Debugging memory issues in compiled code in R packages

This is the story of a long lasting issue we had in the mmrm package, and how we solved it together with the open source community. Along the way, we learned a lot about debugging memory issues in compiled code in R packages, and we want to share our learnings with you.

Irreproducible reproducibility problems

mmrm is using the TMB package to automatically differentiate the likelihood function of an MMRM which is coded in C++. Therefore, like other R packages using compiled code, also for mmrm we sometimes get additional challenges depending on compiler settings, different operating systems, etc.

Already in December 2022 we discovered that unit tests ran on CRAN machines did sometimes fail, because the results were slightly different to the snapshots we had taken (GitHub). Unfortunately, we were not able to reproduce these problems on our local machines, despite trying to create Docker images matching the CRAN machines’ configuration regarding compiler settings and operating system. In March 2023 we had another report from a developer that different MMRM fit results were obtained when knitting an Rmd file (GitHub). Other users commented, e.g., in September 2023 as well and confirmed the problem. Finally, again in August 2024 we got a similar report from Novartis colleagues Tobias Muetze, Lukas Widmer and Mark Baillie (GitHub), which confirmed the problem across various operating systems.

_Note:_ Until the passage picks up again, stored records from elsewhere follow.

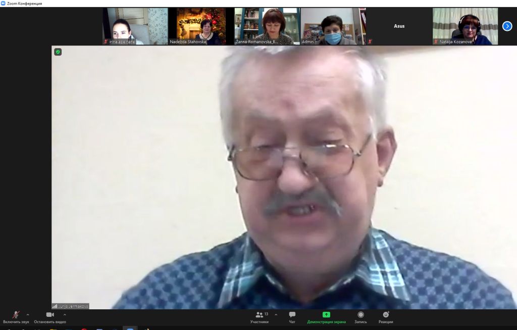The width and height of the screenshot is (517, 330).
Task: Click the green encryption shield icon
Action: pyautogui.click(x=58, y=52)
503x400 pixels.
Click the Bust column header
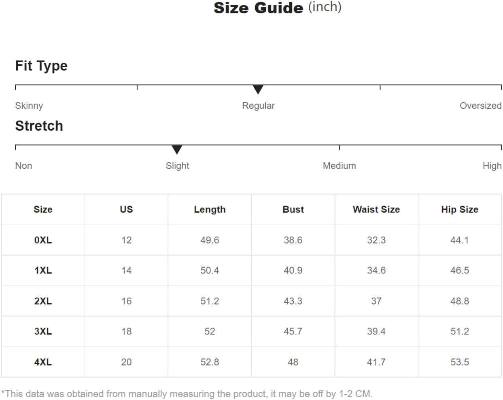coord(293,210)
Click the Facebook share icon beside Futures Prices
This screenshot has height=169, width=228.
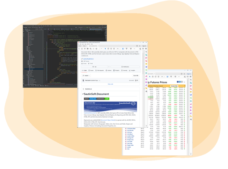click(x=178, y=82)
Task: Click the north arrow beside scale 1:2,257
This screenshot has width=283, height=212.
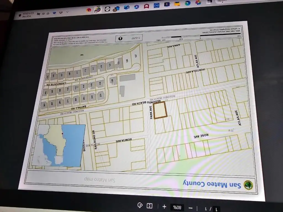Action: pyautogui.click(x=120, y=38)
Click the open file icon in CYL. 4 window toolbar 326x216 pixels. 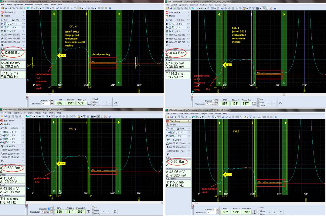[x=2, y=9]
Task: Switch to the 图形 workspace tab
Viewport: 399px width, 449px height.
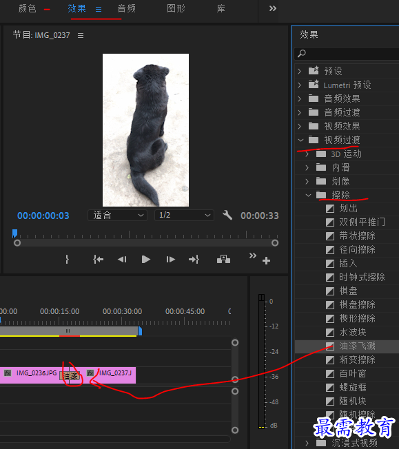Action: [x=176, y=8]
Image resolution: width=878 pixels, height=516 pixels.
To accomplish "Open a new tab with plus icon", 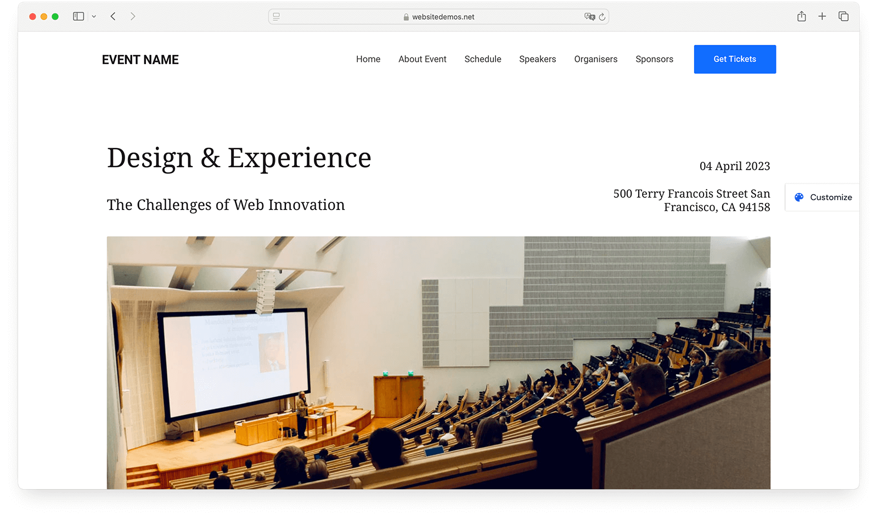I will click(822, 16).
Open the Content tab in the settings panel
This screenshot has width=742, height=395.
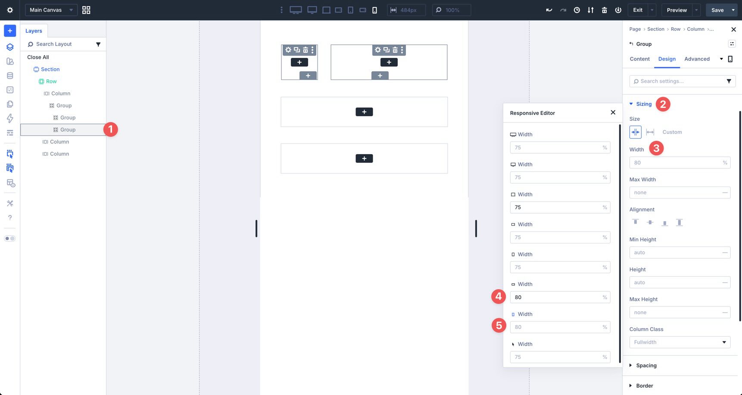pos(639,59)
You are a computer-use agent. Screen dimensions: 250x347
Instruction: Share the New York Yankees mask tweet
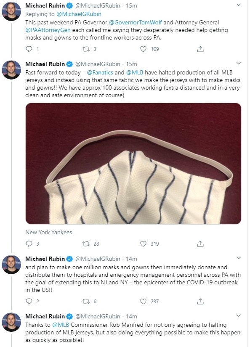[x=200, y=244]
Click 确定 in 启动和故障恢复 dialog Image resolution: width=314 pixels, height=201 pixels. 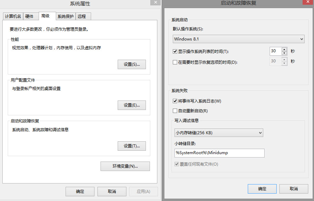[262, 189]
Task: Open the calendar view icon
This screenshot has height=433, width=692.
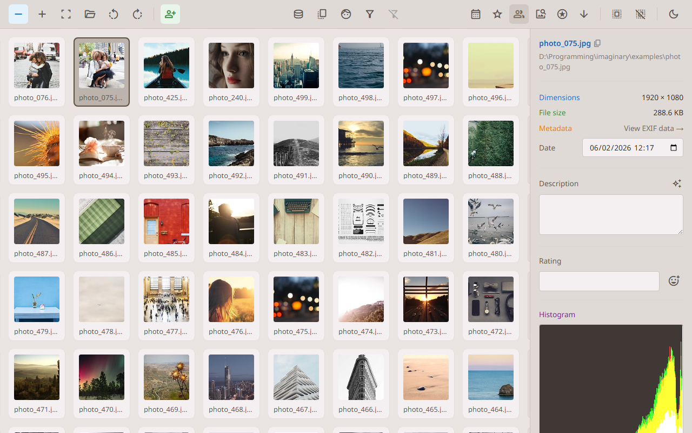Action: [x=476, y=14]
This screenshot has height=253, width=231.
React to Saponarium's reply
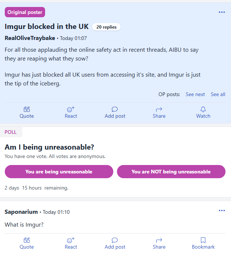pyautogui.click(x=71, y=243)
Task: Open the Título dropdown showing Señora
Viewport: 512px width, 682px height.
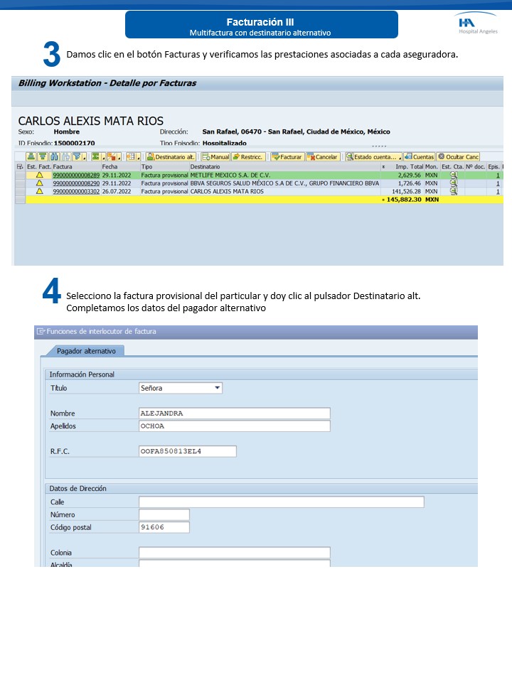Action: pyautogui.click(x=218, y=388)
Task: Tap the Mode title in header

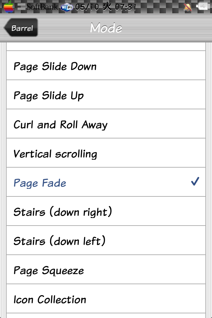Action: click(106, 28)
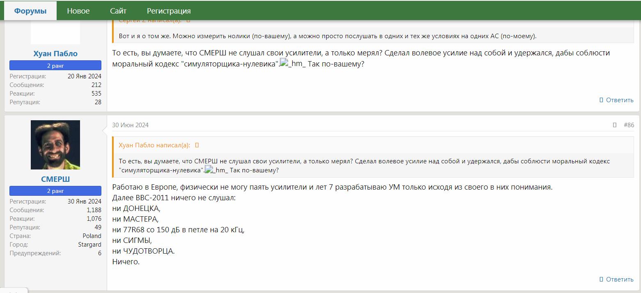This screenshot has width=641, height=293.
Task: Click the reply arrow icon in Хуан Пабло's post footer
Action: 602,100
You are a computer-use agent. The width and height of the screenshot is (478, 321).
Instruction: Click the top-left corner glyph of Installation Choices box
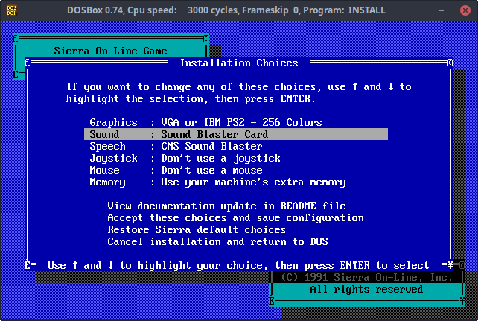tap(27, 63)
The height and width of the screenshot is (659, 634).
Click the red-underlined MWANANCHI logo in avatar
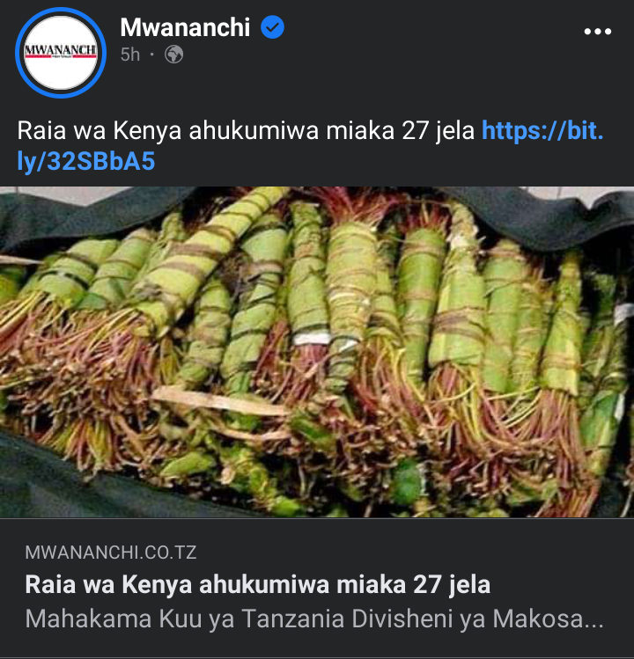[x=61, y=51]
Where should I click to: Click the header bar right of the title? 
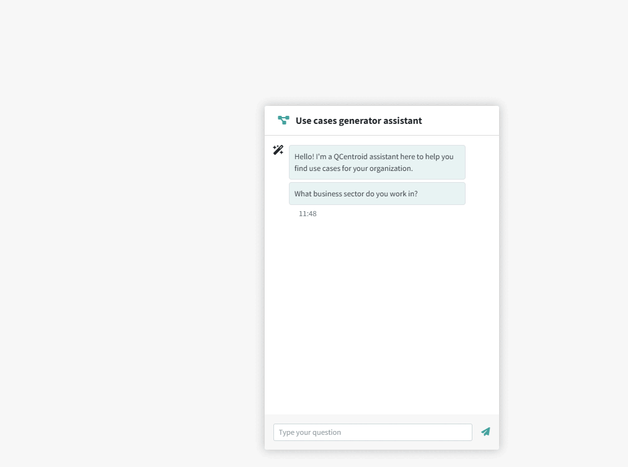[462, 121]
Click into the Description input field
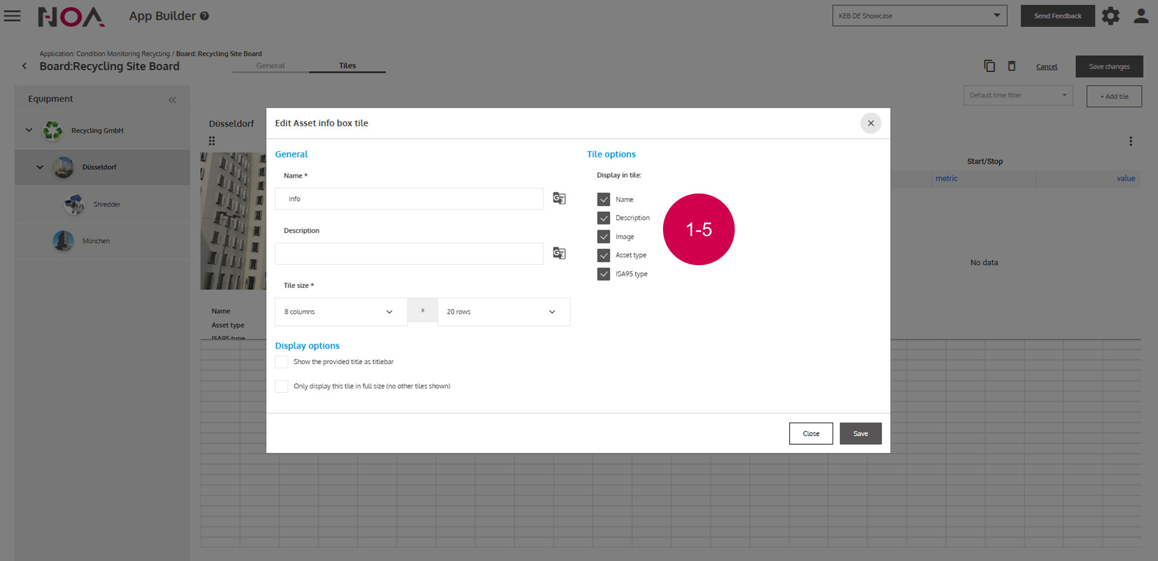 [409, 254]
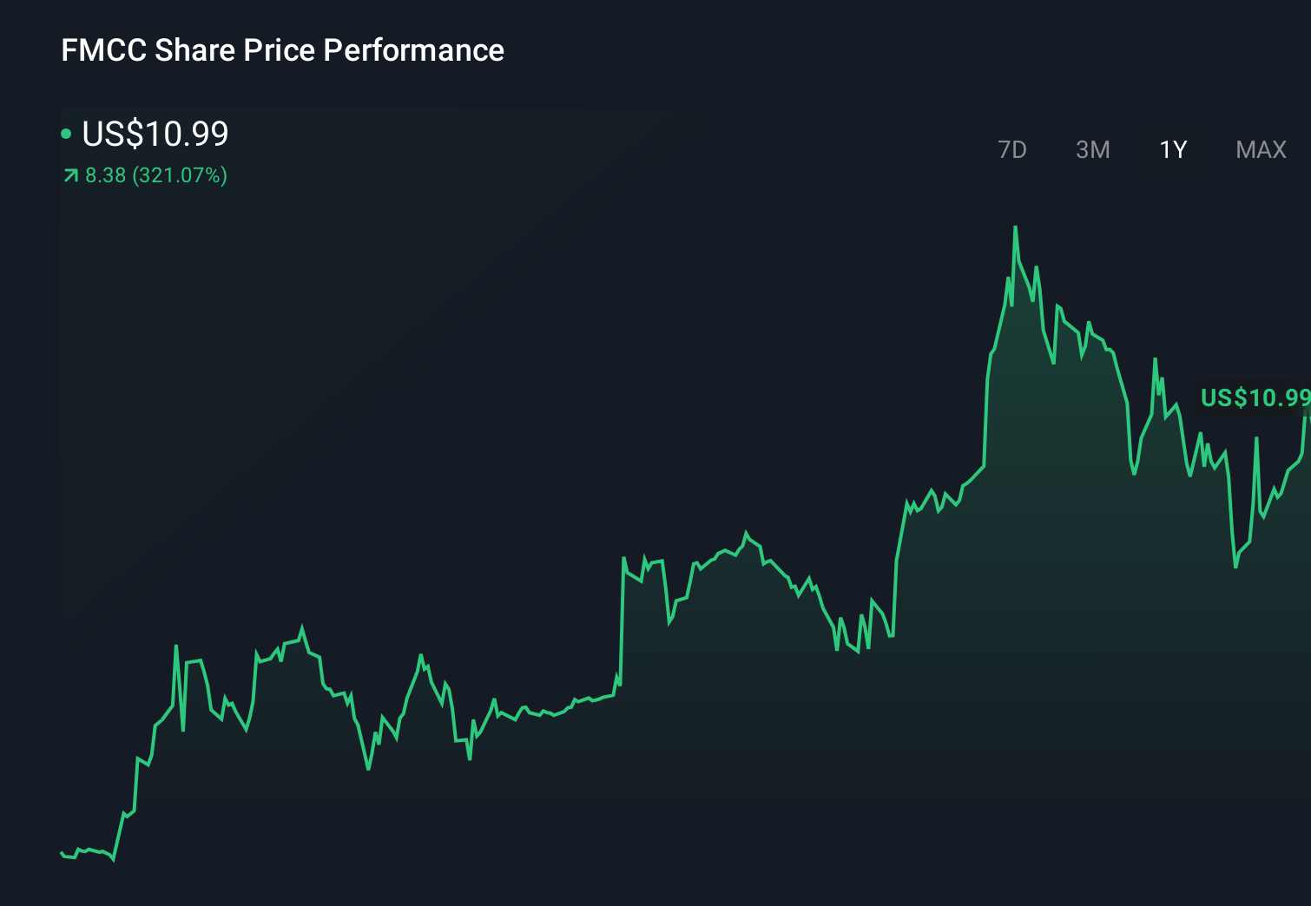The height and width of the screenshot is (906, 1311).
Task: Switch to the 3M time range
Action: 1093,149
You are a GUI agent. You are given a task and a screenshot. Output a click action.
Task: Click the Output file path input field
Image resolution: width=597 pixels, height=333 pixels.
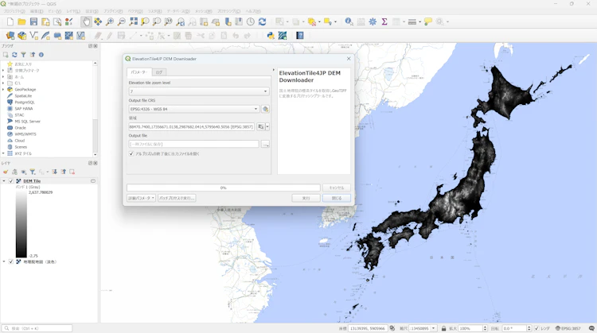pyautogui.click(x=193, y=144)
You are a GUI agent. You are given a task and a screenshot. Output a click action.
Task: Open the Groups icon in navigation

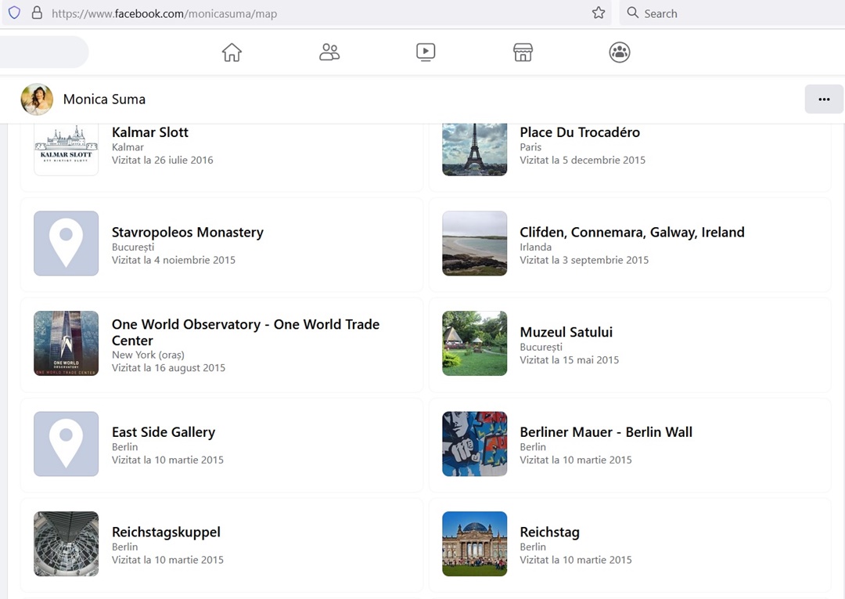(620, 52)

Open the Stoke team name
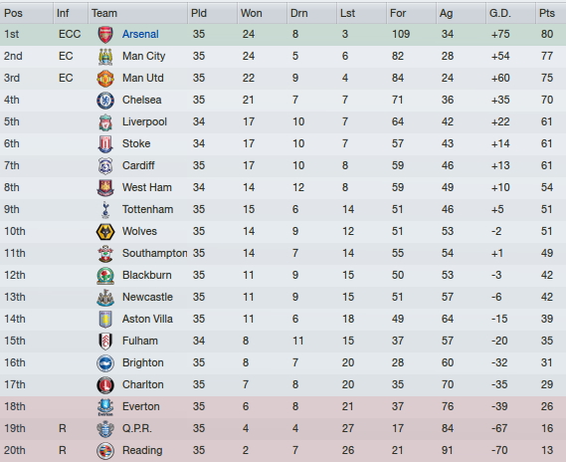(136, 143)
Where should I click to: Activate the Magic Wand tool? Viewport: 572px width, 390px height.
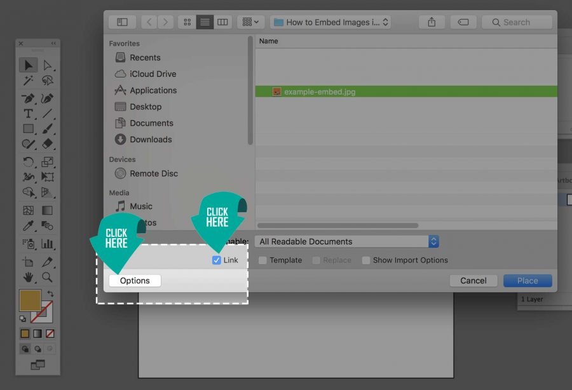pos(28,81)
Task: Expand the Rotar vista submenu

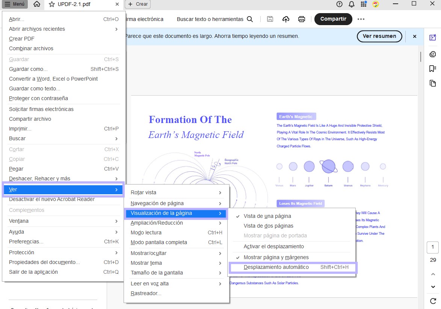Action: (x=176, y=192)
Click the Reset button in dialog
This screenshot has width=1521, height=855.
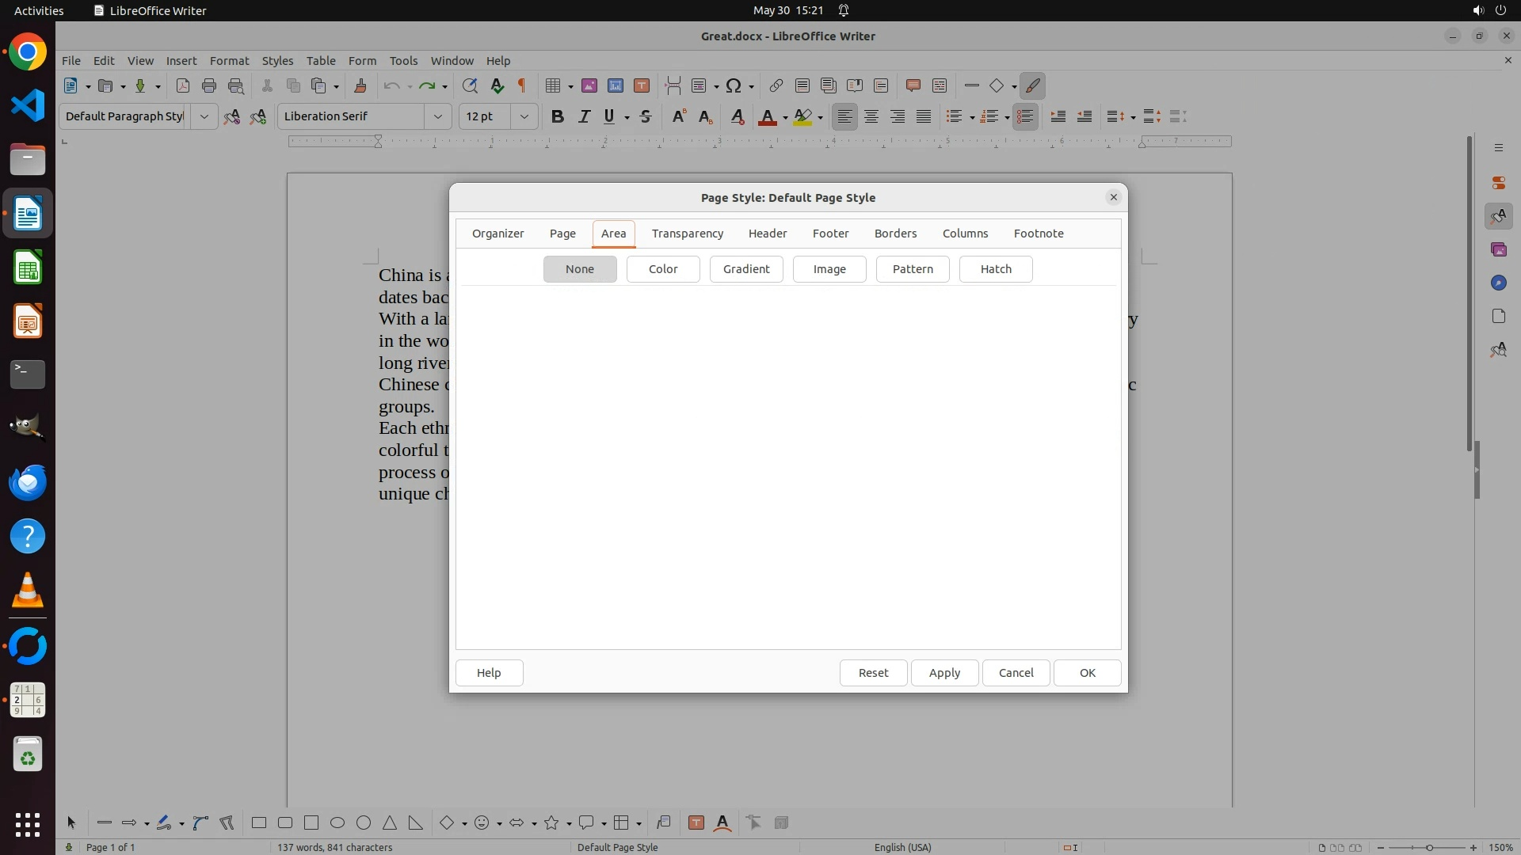[x=873, y=673]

Lukas discovers the `valgrind` key

valgrind is a is a programming tool for memory debugging, memory leak detection, and profiling. It is widely used in the C++ community, but also in R packages that use compiled code. Lukas discovered that using R -d valgrind makes the problems reproducible (GitHub). This was the first important step. Just one day later, Lukas made the second important discovery, by finding out that using the Docker image provided by Winston Chang for debugging R memory problems (GitHub) with a particular way of specifying the options for valgrind allowed to actually find a memory issue:

RDvalgrind -d "valgrind --tool=memcheck --leak-check=full --track-origins=yes --show-leak-kinds=definite" --vanilla

The error then reported by valgrind for the test program which uses the mmrm::mmrm() fit function was:

==3954== Conditional jump or move depends on uninitialised value(s)
[...]
==3954==    by 0x20869038: objective_function<TMBad::global::ad_aug>::operator()() (mmrm.cpp:104)
[...]
==3954==  Uninitialised value was created by a stack allocation
==3954==    at 0x206FC590: ??? (in /usr/local/RDvalgrind/lib/R/site-library/mmrm/libs/mmrm.so)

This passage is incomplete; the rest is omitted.